__Task to carry out__:
Revise the lines below so that "magnifier" reads "magnifying glass", and keep everything else the same.

__Data for the task__:
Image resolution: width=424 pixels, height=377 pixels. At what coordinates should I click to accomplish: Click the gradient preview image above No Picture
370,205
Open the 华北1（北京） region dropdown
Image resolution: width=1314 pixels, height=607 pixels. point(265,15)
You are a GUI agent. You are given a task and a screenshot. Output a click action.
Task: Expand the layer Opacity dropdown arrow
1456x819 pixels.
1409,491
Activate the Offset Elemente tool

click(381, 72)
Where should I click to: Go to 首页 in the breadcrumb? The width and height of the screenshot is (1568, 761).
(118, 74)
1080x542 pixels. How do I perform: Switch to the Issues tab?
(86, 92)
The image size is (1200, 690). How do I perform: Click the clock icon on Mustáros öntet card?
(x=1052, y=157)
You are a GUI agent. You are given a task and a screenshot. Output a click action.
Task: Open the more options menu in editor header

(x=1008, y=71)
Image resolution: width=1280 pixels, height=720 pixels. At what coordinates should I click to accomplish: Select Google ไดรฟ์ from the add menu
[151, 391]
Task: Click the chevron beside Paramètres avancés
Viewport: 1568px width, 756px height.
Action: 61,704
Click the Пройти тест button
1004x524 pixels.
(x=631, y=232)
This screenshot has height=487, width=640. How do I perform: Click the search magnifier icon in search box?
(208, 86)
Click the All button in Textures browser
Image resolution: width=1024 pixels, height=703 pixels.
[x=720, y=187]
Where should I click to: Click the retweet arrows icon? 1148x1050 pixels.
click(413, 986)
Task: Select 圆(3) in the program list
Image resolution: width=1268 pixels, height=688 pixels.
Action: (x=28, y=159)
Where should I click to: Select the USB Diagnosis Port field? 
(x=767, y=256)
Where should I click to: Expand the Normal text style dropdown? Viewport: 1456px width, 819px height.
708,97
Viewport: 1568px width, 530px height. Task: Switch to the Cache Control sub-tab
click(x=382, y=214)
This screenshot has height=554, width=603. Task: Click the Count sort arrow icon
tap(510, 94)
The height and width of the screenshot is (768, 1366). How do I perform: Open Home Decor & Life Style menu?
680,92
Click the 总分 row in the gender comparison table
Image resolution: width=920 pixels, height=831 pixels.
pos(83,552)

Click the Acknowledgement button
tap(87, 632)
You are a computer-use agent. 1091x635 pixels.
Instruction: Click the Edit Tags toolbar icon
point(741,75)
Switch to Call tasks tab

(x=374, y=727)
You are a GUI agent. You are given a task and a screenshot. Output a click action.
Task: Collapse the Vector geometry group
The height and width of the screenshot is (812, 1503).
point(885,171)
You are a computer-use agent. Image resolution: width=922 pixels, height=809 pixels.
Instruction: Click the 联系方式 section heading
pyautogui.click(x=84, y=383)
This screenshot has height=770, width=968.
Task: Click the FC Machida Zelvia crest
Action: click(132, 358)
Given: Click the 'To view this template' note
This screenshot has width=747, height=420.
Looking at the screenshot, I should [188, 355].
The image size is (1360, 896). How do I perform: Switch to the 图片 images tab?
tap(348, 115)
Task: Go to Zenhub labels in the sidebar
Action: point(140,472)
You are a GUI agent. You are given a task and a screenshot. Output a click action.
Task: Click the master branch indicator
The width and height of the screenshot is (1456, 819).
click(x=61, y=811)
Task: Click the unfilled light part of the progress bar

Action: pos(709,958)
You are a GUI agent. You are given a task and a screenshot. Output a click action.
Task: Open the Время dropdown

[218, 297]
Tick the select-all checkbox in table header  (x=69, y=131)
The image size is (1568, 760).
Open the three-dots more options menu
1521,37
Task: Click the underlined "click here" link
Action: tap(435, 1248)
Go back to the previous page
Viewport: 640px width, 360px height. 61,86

__Answer below__:
Image resolution: width=424 pixels, height=377 pixels. At what coordinates should I click to accomplish: Click the gradient preview image above No Picture
370,205
Open the 华北1（北京） region dropdown
Image resolution: width=1314 pixels, height=607 pixels. point(265,15)
You are a GUI agent. You are given a task and a screenshot. Output a click action.
Task: Expand the layer Opacity dropdown arrow
1456x819 pixels.
1409,491
Activate the Offset Elemente tool

click(381, 72)
Where should I click to: Go to 首页 in the breadcrumb? The width and height of the screenshot is (1568, 761).
(118, 74)
1080x542 pixels. How do I perform: Switch to the Issues tab?
(86, 92)
The image size is (1200, 690). How do I perform: Click the clock icon on Mustáros öntet card?
(x=1052, y=157)
You are a GUI agent. You are given a task and a screenshot. Output a click action.
Task: Open the more options menu in editor header

(x=1008, y=71)
Image resolution: width=1280 pixels, height=720 pixels. At what coordinates should I click to accomplish: Select Google ไดรฟ์ from the add menu
[151, 391]
Task: Click the chevron beside Paramètres avancés
Viewport: 1568px width, 756px height.
Action: 61,704
Click the Пройти тест button
1004x524 pixels.
(x=631, y=232)
This screenshot has height=487, width=640. How do I perform: Click the search magnifying glass icon in search box?
(208, 86)
Click the All button in Textures browser
Image resolution: width=1024 pixels, height=703 pixels.
[x=720, y=187]
Where should I click to: Click the retweet arrows icon? 1148x1050 pixels.
click(413, 986)
Task: Select 圆(3) in the program list
Image resolution: width=1268 pixels, height=688 pixels.
Action: (x=28, y=159)
Where should I click to: Select the USB Diagnosis Port field? 
(x=767, y=256)
Where should I click to: Expand the Normal text style dropdown? Viewport: 1456px width, 819px height.
708,97
Viewport: 1568px width, 530px height. Task: Switch to the Cache Control sub-tab
click(x=382, y=214)
This screenshot has height=554, width=603. Task: Click the Count sort arrow icon
tap(510, 94)
The height and width of the screenshot is (768, 1366). How do I perform: Open Home Decor & Life Style menu?
680,92
Click the 总分 row in the gender comparison table
Image resolution: width=920 pixels, height=831 pixels.
pos(83,552)

Click the Acknowledgement button
tap(87, 632)
You are a computer-use agent. 1091x635 pixels.
Instruction: Click the Edit Tags toolbar icon
point(741,75)
Switch to Call tasks tab

(x=374, y=727)
You are a GUI agent. You are given a task and a screenshot. Output a click action.
Task: Collapse the Vector geometry group
The height and width of the screenshot is (812, 1503).
point(885,171)
You are a computer-use agent. Image resolution: width=922 pixels, height=809 pixels.
Instruction: Click the 联系方式 section heading
pyautogui.click(x=84, y=383)
This screenshot has height=770, width=968.
Task: Click the FC Machida Zelvia crest
Action: click(132, 358)
Given: Click the 'To view this template' note
This screenshot has width=747, height=420.
Looking at the screenshot, I should [188, 355].
The image size is (1360, 896). How do I perform: Switch to the 图片 images tab?
tap(348, 115)
Task: Go to Zenhub labels in the sidebar
Action: point(140,472)
You are a GUI agent. You are given a task and a screenshot. Output a click action.
Task: Click the master branch indicator
The width and height of the screenshot is (1456, 819).
click(x=61, y=811)
Task: Click the unfilled light part of the progress bar

Action: pos(709,958)
You are a GUI agent. You are given a task and a screenshot. Output a click action.
Task: Open the Время dropdown

[218, 297]
Tick the select-all checkbox in table header  (x=69, y=131)
The image size is (1568, 760).
Open the three-dots more options menu
1521,37
Task: Click the underlined "click here" link
Action: tap(435, 1248)
Go back to the previous page
Viewport: 640px width, 360px height. 61,86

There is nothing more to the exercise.